Slowakei wohl unter den letzten Ländern mit offener Grenze

Die Slowakei war eines jener Länder, die als erste Maßnahmen gegen die Ausbreitung des neuen Coronavirus gesetzt haben: Schulen wurden geschlossen, drei Tage nachdem die erste Infektion bestätigt wurde. Die Grenzen wurden früh geschlossen. Der slowakische Soziologe Michal Vasecka erwartet, dass die Slowakei aber auch "eines der letzten Länder in der EU sein wird, das seine Grenzen wieder öffnet".
Die Grenzschließungen und anderen Maßnahmen wurden noch von der Vorgängerregierung eingeführt, was dazu führe, dass die mit schweren Korruptionsvorwürfen konfrontierte linksgerichtete frühere Regierungspartei Smer in Umfragen seit den Wahlen Ende Februar wieder leicht zulege. Die Coronavirus-Pandemie sorge aber - wie überall - auch für hohe Popularitätswerte der neuen Regierung von Ministerpräsident Igor Matovic, die seit etwa einem Monat im Amt ist. "Die Zustimmung ist beispiellos", sagt Vasecka vom Bratislava Politik Institut (BPI), der auch an der Bratislava International School of Liberal Arts (BISLA) und der Pan-Europäischen Universität Bratislava unterrichtet.

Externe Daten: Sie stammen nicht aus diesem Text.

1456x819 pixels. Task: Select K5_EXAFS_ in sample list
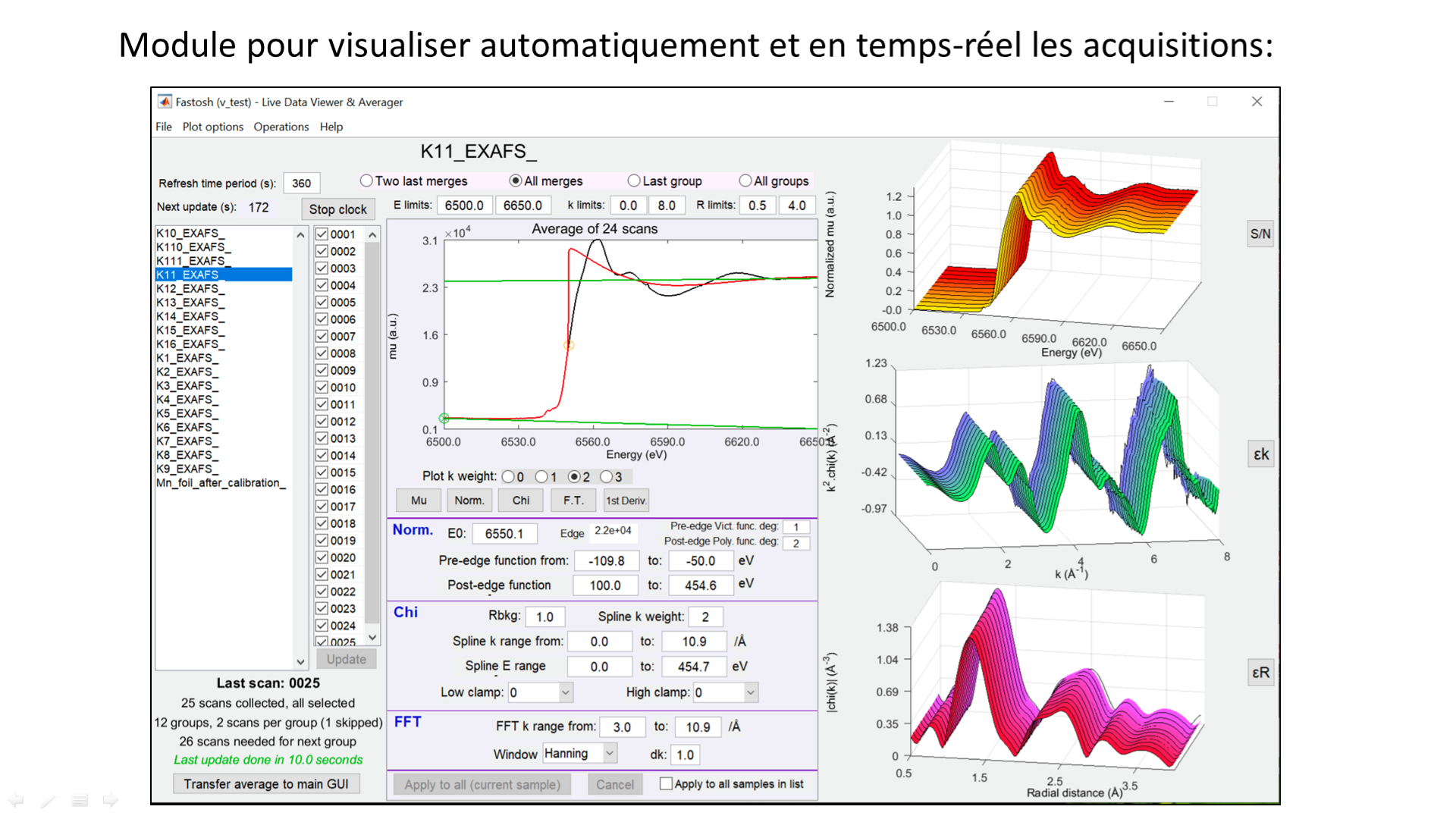pos(187,413)
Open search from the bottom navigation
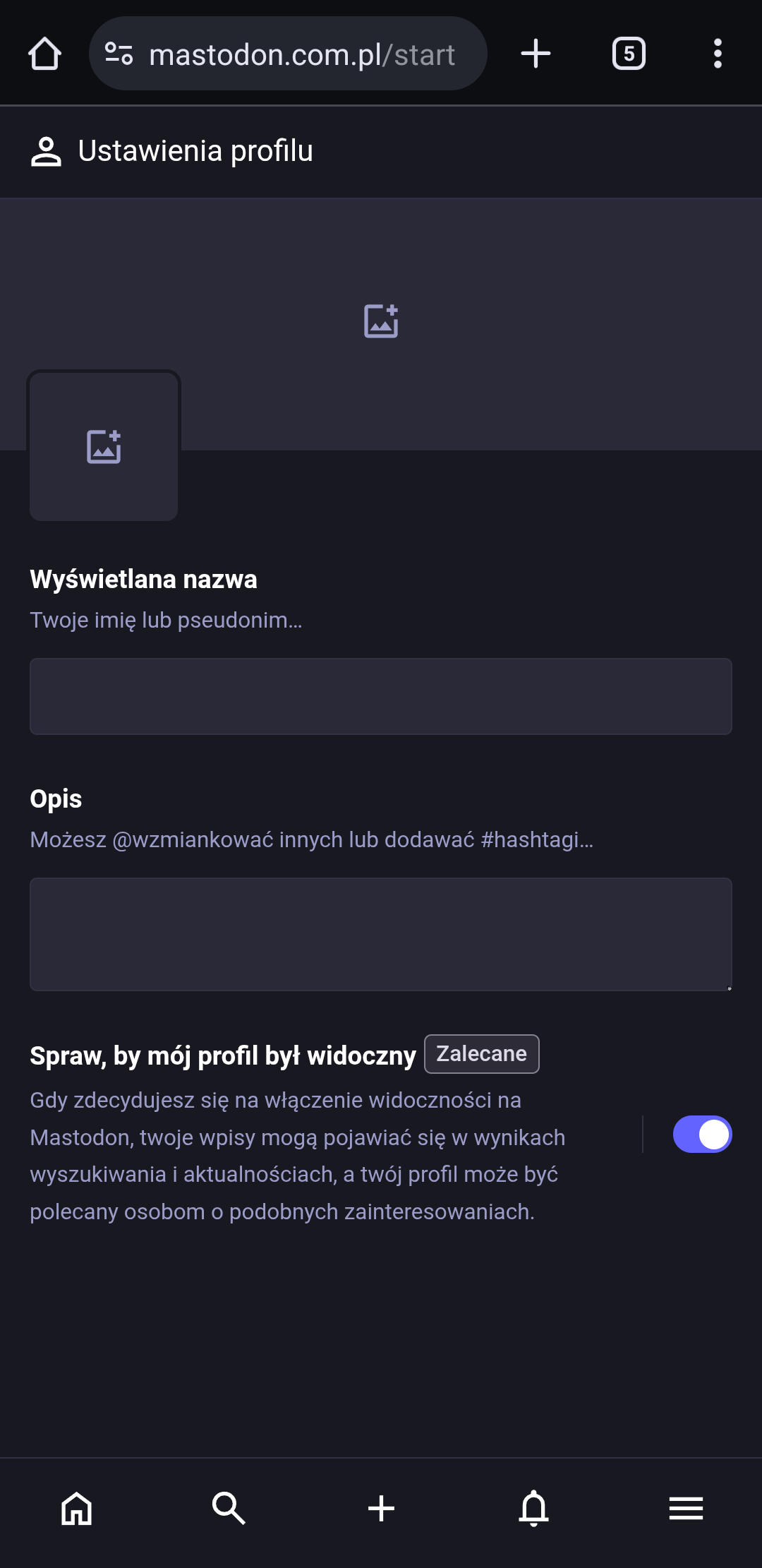 point(229,1509)
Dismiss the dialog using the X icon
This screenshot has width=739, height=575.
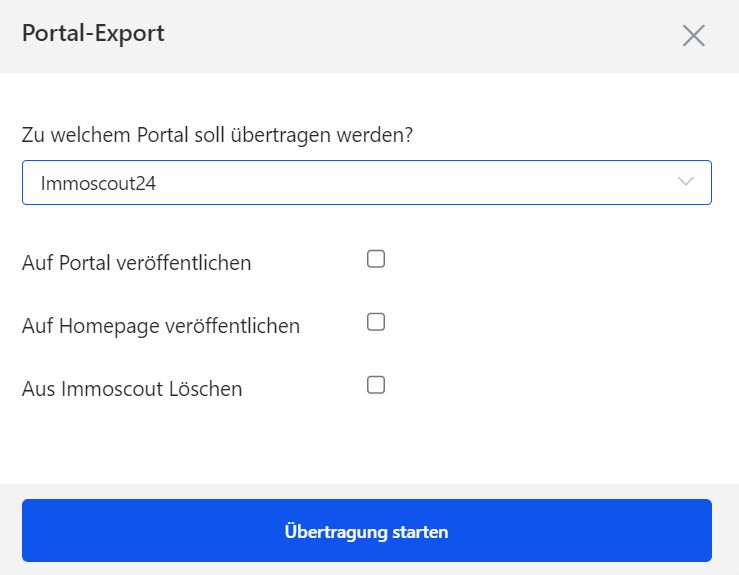(693, 36)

Nur 20 Corona-Tote in der Slowakei
Die rasche Reaktion auf die Pandemie habe außerdem dafür gesorgt, dass die Zahlen der Erkrankungen und Sterbefälle relativ gering sei. Laut der John Hopkins Universität gab es in dem 5,4 Millionen Einwohner zählenden Land bisher rund 1.400 Covid-19-Infizierte und weniger als 20 Todesopfer. Die Slowakei sei damit eine "Insel der Gesundheit", meint Vasecka. Die Regierung habe sich vor allem von Epidemiologen und Medizinern beraten lassen und weniger von Ökonomen. "Sie haben sich um die Wirtschaft nicht sehr gekümmert und viele Menschen sind deswegen nervös geworden."
Der Experte sieht Matovic und seine Regierung kritisch. Einige Regierungsmitglieder seien auf die Aufgabe nicht vorbereitet gewesen, das Regierungsprogramm strotze von Fehlern. Der Premier selbst sei sehr unberechenbar und nutze Facebook wie der US-Präsident Donald Trump Twitter. Matovic verwende außerdem nicht selten eine sehr brutale und unangemessene Sprache. Expertenkritik etwa wies er einmal als "Klugscheißer" zurück. Oder über die Festnahme eines Smer-Politikers sagte er: "Das ist mein erster Skalp und weitere werden folgen."
Stimmung gegen Roma und Pendler
Vor allem Angehörige der Roma-Minderheit und Pendler seien Stigmen ausgesetzt, berichtete Vasecka. Die Regierung gehe mit der Armee gegen Roma vor. Statt wie üblich nur die Infizierten zu isolieren, seien nach wenigen positiven Tests gesamte Roma-Siedlungen von der Armee umstellt und Tausende Menschen unter Zwangsquarantäne gestellt worden. Auf etablierte Nichtregierungsorganisationen sei dabei nicht zurückgegriffen worden. Nachdem sich das Virus nicht verbreitete, wurde die Quarantäne in einer Roma-Siedlung in der Region Kosice am Samstagabend wieder aufgehoben.
Auch die Haltung gegenüber Pendlern sei "harsch". "Sie sind oft stigmatisiert als jene, die das Virus irgendwann einmal in die Slowakei bringen könnten." Vasecka glaubt dennoch an die Bereitschaft der Regierung zur Lösung der Pendlerfrage. Zuletzt sei aber in der Slowakei die Diskussion aufgekommen, dass die slowakischen Pflegerinnen in Österreich oft schwarzarbeiten müssten und missbraucht würden. Forderungen nach einer Verbesserung der Arbeitsbedingungen und einem besseren Schutz der Pflegerinnen seien aufgekommen.
Kampf gegen die Korruption
Ein positives Beispiel für die bisherige Regierungsbilanz sieht Vasecka im Kampf gegen Korruption. Viele Menschen würden vor Gericht gestellt werden und im Gefängnis landen, nach den Jahren des "Raubes" durch die Smer-Regierung, erwartet Vasecka. Der Kampf gegen Korruption war auch Matovics Wahlkampfslogan und für viele seiner Wähler ausschlaggebend für ihre Wahl.